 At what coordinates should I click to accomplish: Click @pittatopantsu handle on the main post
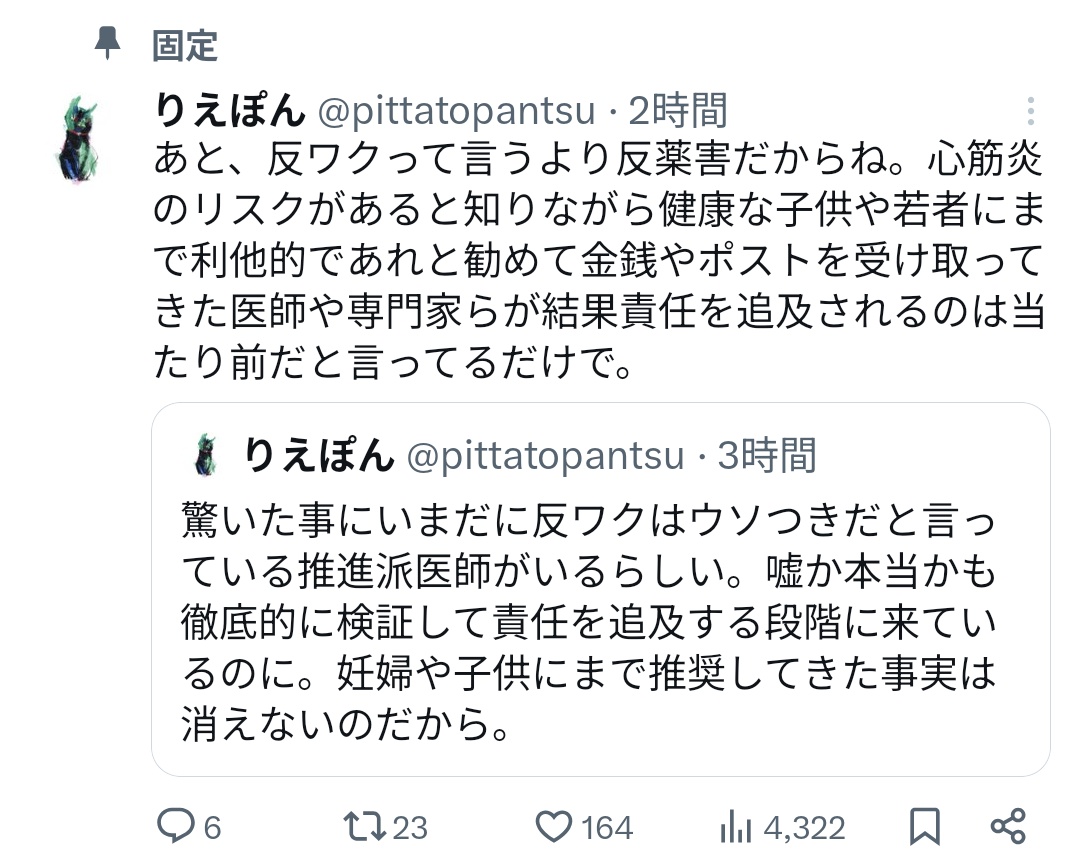[x=456, y=111]
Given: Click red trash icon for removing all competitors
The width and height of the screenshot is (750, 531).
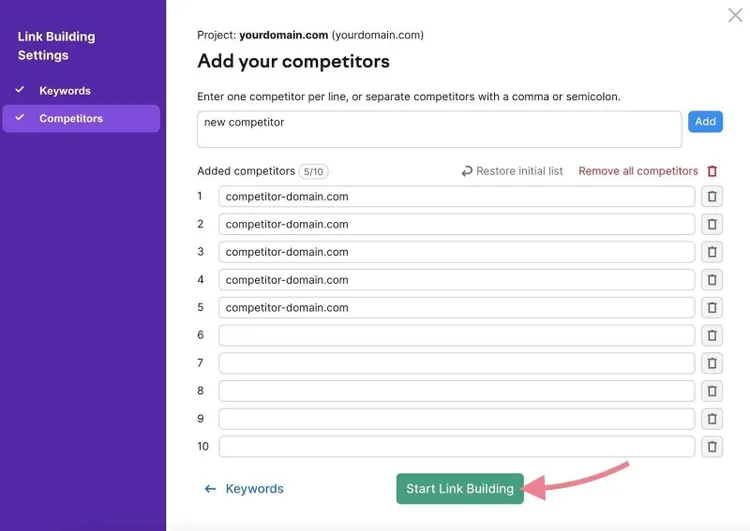Looking at the screenshot, I should pyautogui.click(x=712, y=171).
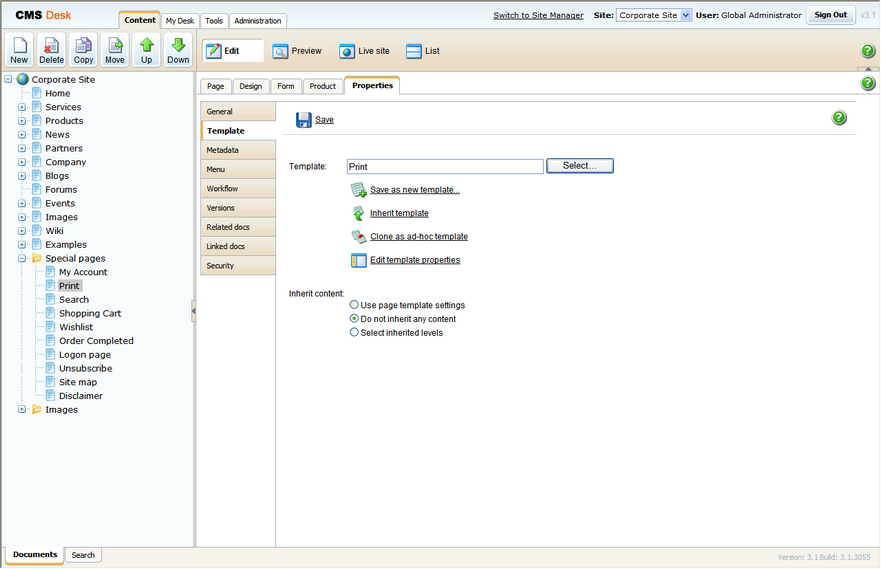The width and height of the screenshot is (881, 569).
Task: Select Use page template settings radio
Action: click(x=354, y=304)
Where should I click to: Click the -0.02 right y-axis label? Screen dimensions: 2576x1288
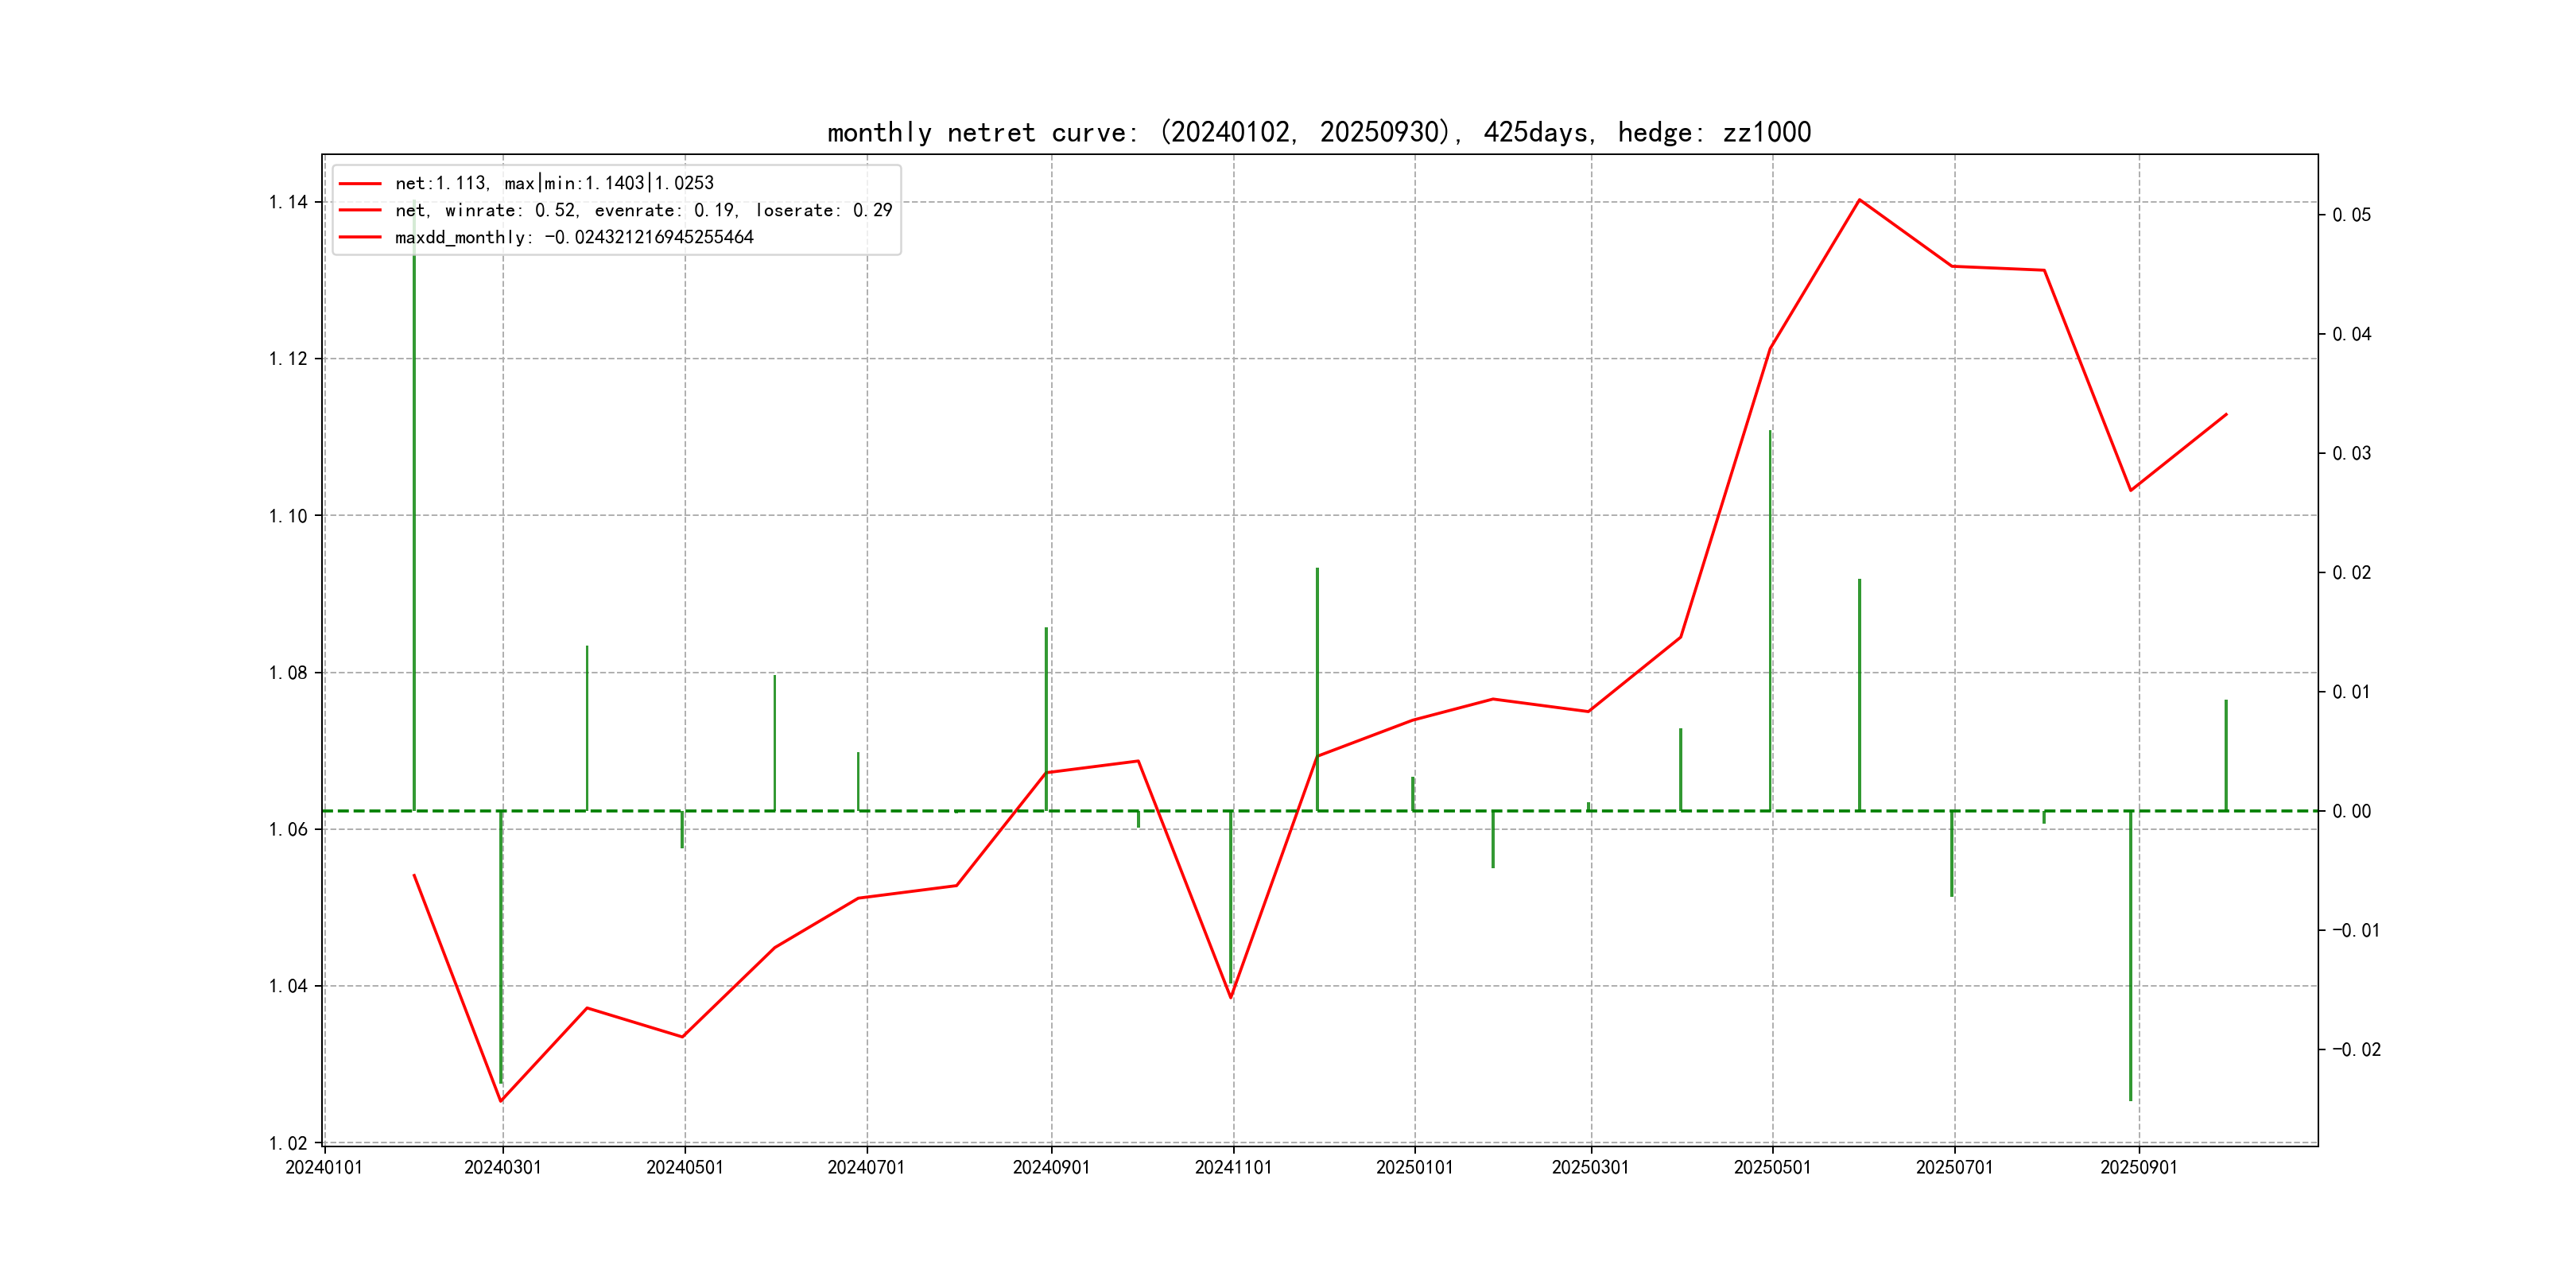point(2356,1049)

---+---

__What the task requires__:
Rewrite all of the items above, swapping "trash icon" for "bin icon" and keeping everything else unchanged. Leave the pictures out of your answer.

__Output for this task__:
 At what coordinates should I click to accomplish: Click @pittatopantsu handle on the main post
[x=456, y=111]
Given: Click red bin icon for removing all competitors
The width and height of the screenshot is (750, 531).
Looking at the screenshot, I should pyautogui.click(x=712, y=171).
The width and height of the screenshot is (881, 569).
Task: Select Use page template settings radio
Action: click(x=354, y=304)
Where should I click to: Click the -0.02 right y-axis label? Screen dimensions: 2576x1288
point(2356,1049)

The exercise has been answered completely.